=== TASK GOAL ===
Determine how many lines of the entries that follow contain "Viewport", and respond with that number alone.

=== Pixel coordinate grounding data ===
^^^^^^^^
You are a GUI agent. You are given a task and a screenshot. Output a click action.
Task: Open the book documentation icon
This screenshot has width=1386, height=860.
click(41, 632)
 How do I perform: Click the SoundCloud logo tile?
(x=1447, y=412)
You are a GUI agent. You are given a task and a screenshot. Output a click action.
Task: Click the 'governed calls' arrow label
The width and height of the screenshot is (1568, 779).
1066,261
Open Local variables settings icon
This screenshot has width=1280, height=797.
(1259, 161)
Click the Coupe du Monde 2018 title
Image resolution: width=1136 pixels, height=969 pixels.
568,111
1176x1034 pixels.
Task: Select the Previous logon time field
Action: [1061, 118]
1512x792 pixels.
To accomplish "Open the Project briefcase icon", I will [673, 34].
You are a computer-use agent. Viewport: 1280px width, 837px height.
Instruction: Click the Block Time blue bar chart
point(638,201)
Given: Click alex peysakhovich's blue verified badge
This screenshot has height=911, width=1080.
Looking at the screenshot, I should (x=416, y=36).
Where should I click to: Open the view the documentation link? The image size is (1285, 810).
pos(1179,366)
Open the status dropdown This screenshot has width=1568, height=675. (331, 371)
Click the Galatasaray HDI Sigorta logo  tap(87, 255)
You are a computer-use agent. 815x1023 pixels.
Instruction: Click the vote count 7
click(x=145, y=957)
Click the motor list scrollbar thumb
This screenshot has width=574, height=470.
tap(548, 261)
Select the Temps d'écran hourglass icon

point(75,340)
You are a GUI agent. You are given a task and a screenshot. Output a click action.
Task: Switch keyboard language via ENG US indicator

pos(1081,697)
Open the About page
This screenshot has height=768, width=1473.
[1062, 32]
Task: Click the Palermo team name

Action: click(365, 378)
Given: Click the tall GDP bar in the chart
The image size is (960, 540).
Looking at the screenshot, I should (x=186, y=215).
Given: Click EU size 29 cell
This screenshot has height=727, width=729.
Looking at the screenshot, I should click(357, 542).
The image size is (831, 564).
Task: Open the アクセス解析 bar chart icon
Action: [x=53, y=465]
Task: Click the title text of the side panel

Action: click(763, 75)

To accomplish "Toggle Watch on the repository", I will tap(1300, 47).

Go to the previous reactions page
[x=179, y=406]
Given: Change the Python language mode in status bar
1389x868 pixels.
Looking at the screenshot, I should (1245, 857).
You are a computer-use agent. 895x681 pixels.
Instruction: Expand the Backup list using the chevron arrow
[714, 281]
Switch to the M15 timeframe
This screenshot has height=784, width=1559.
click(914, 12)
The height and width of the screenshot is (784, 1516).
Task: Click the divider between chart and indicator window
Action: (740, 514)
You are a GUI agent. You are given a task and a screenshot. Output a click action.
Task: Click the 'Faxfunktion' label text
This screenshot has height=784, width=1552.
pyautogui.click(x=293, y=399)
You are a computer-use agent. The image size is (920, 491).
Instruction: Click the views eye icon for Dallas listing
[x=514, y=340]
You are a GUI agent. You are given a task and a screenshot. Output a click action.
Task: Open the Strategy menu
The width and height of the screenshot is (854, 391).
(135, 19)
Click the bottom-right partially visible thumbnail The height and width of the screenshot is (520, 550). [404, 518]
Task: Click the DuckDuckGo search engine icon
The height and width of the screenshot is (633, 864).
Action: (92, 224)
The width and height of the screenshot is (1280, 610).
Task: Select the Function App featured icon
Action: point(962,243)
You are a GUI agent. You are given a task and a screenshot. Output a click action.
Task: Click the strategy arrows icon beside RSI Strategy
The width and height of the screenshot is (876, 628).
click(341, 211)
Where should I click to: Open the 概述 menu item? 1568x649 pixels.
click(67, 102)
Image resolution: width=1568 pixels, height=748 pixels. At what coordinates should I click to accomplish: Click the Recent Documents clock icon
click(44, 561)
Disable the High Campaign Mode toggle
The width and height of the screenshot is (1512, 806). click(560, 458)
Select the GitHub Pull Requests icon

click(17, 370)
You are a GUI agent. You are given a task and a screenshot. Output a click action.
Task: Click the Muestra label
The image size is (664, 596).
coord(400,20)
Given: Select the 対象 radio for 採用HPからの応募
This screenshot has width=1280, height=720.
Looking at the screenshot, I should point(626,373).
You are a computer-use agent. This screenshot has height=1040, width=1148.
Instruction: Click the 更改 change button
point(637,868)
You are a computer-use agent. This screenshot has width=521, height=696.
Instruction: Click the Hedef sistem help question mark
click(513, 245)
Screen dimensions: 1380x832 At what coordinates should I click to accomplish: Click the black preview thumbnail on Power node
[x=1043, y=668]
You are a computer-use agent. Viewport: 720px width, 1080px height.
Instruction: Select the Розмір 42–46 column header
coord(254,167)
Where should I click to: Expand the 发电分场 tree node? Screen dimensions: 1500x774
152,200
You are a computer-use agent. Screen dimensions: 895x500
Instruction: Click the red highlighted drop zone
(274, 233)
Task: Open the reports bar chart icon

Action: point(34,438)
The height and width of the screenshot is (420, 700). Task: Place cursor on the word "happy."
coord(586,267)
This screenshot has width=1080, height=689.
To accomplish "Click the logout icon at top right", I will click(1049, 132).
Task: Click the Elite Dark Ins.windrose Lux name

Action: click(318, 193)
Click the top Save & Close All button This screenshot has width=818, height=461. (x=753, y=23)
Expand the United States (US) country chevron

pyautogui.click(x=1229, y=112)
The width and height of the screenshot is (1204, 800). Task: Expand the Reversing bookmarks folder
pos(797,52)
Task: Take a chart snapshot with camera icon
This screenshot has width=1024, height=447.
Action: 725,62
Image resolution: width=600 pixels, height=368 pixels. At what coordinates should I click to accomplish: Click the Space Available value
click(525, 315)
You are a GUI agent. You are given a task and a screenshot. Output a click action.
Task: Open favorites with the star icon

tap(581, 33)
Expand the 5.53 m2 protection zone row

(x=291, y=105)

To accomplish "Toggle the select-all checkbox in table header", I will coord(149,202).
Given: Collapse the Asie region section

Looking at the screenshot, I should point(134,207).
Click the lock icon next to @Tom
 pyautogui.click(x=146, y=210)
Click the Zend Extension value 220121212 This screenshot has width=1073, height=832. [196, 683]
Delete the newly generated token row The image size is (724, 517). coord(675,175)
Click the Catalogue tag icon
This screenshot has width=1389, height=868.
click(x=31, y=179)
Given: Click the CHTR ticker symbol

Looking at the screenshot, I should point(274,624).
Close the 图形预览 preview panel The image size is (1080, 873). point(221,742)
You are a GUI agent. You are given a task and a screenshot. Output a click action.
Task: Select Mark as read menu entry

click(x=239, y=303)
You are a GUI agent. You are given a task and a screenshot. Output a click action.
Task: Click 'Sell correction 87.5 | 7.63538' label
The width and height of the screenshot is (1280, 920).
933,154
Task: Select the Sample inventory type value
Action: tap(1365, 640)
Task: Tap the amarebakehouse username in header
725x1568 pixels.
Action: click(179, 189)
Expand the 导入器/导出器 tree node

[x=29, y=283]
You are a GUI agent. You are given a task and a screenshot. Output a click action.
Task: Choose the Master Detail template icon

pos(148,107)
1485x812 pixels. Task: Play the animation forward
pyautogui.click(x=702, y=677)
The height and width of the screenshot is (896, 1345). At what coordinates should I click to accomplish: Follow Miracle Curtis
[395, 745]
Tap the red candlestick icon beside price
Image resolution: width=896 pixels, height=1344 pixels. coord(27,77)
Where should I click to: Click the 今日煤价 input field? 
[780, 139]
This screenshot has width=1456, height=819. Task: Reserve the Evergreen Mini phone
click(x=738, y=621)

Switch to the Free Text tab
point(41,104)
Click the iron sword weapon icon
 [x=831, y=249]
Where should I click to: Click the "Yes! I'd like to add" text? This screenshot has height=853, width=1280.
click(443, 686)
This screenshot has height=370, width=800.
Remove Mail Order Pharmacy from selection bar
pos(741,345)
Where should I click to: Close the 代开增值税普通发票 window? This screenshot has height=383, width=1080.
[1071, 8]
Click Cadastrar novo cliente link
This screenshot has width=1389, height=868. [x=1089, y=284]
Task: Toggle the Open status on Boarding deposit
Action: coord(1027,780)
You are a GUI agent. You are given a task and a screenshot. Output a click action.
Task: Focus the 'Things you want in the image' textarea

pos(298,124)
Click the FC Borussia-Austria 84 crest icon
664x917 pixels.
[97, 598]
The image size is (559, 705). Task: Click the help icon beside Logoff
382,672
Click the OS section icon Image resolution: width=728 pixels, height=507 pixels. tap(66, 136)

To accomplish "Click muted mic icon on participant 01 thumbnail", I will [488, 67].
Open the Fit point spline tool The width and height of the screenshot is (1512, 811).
^^^^^^^^
=== WRITTEN REPLY ===
2